------ DATASET EXCERPTS ------
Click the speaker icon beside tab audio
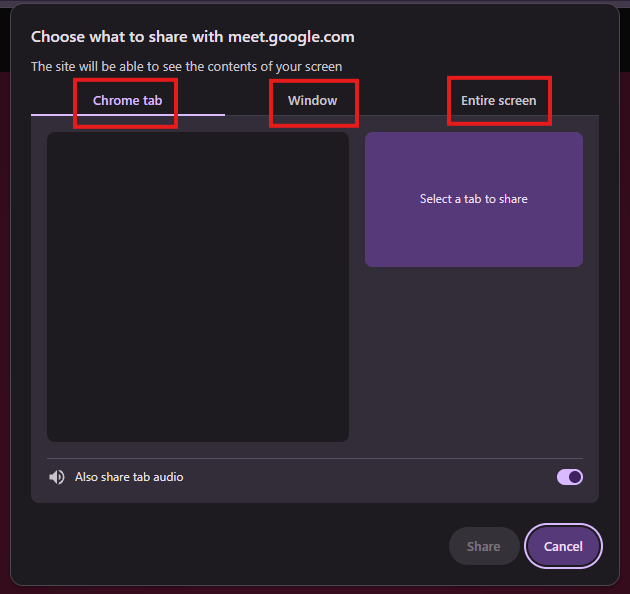The image size is (630, 594). (x=57, y=477)
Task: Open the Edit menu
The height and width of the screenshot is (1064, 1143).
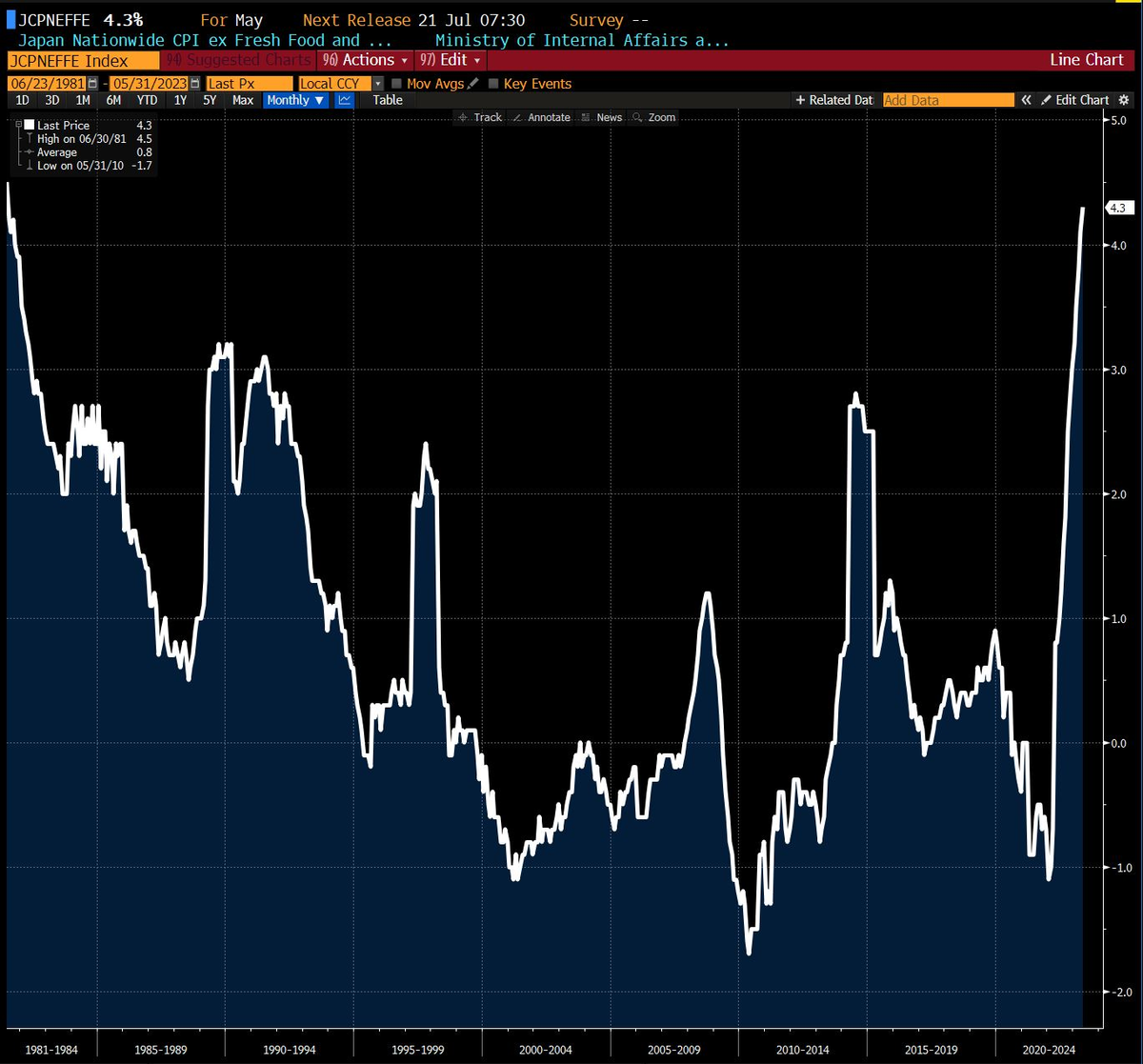Action: 451,60
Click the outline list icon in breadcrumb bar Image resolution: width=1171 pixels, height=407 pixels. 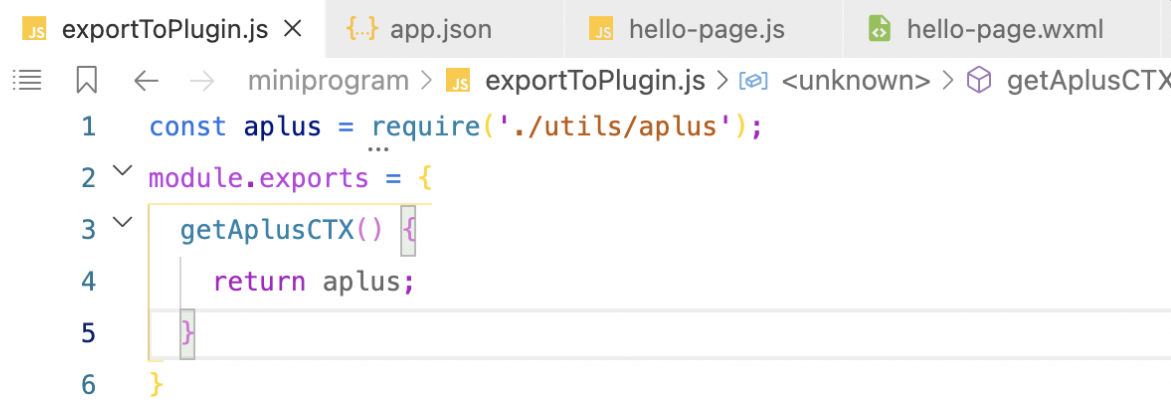point(27,80)
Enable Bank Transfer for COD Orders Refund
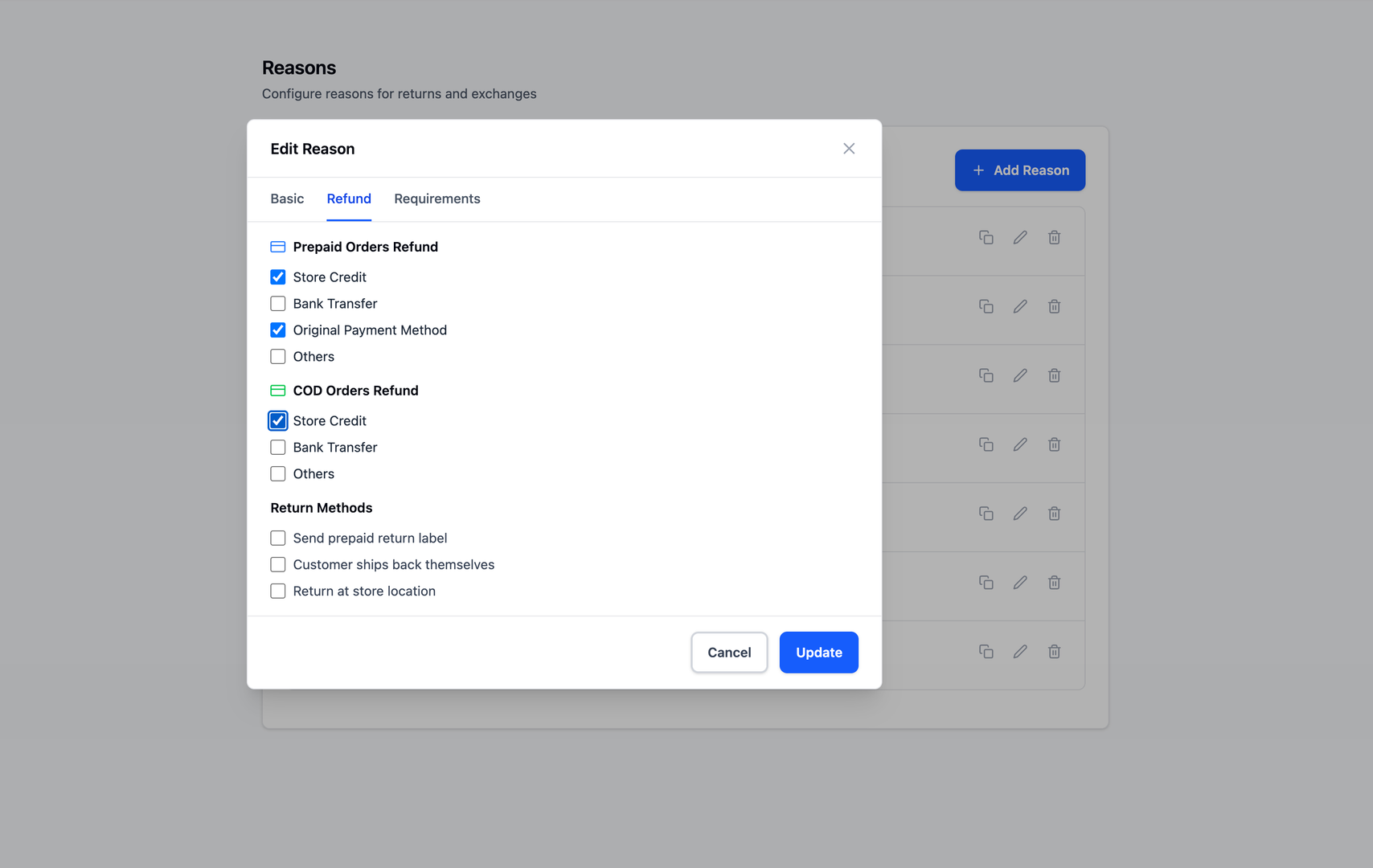 pyautogui.click(x=277, y=447)
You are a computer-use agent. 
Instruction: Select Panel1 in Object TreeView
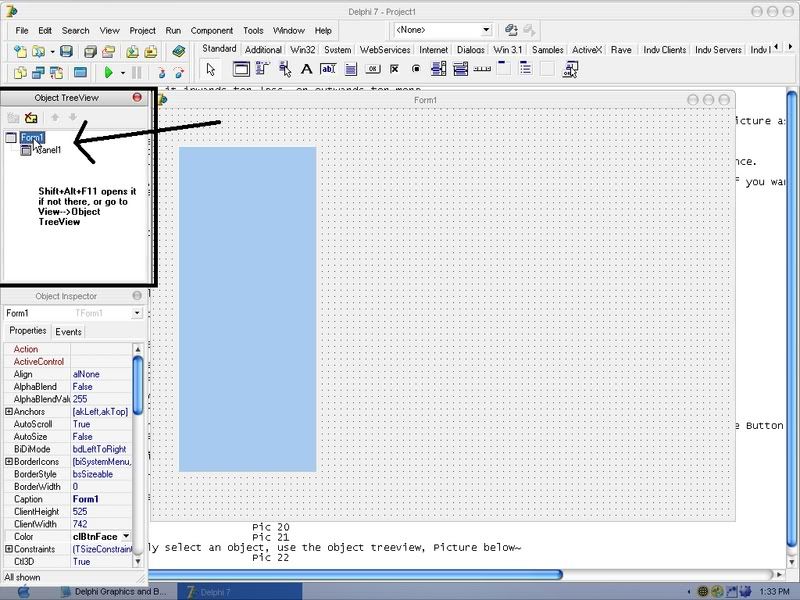point(49,150)
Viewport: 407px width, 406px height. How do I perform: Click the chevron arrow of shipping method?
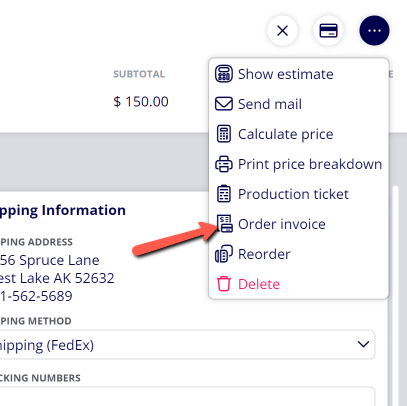(363, 344)
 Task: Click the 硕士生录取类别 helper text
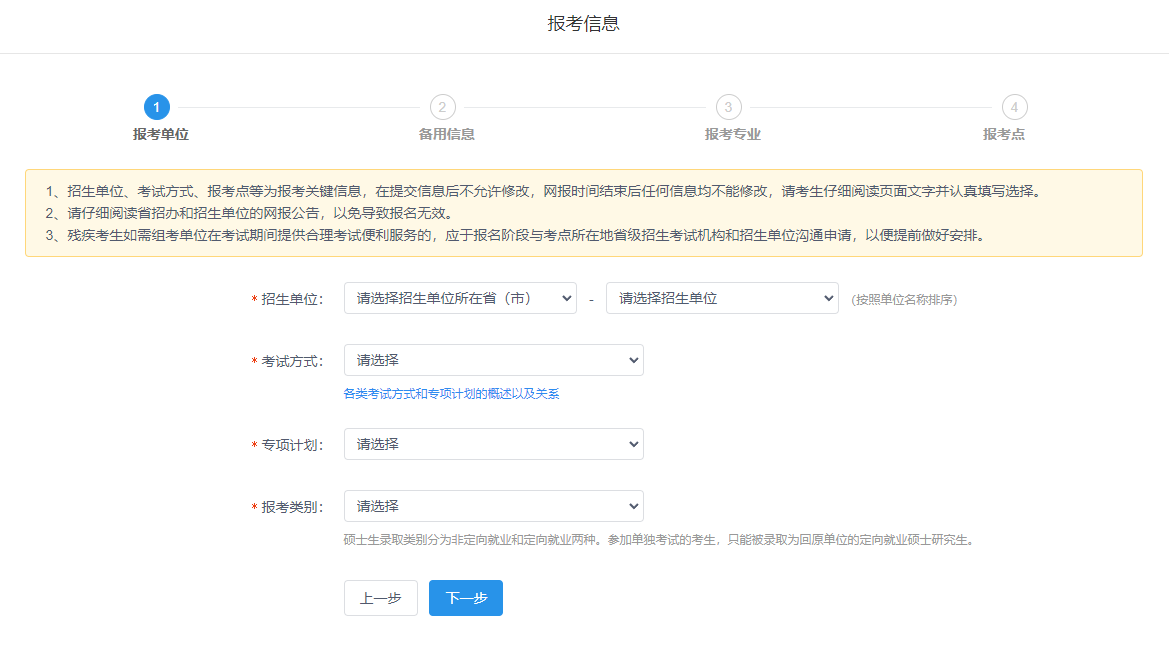click(658, 540)
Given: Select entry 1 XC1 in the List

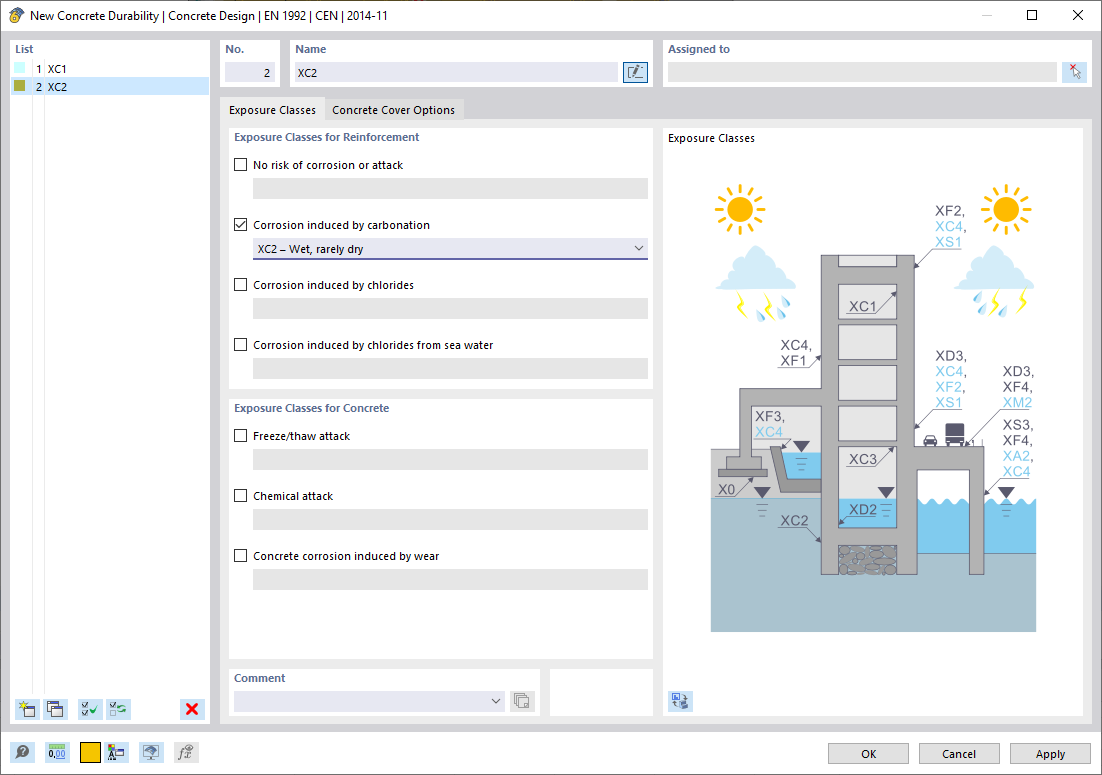Looking at the screenshot, I should click(x=60, y=68).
------
* EXERCISE DESCRIPTION
Please reproduce the data verbatim, starting at the line containing "Viewport: 407px width, 406px" and ending with the last line of the data, both included. Omit the pictures from your output.

* EXERCISE OUTPUT
Viewport: 407px width, 406px height. How do I perform: Click the chevron arrow of shipping method?
(363, 344)
 Task: Click the 硕士生录取类别 helper text
click(658, 540)
Given: Select entry 1 XC1 in the List

Looking at the screenshot, I should click(x=60, y=68).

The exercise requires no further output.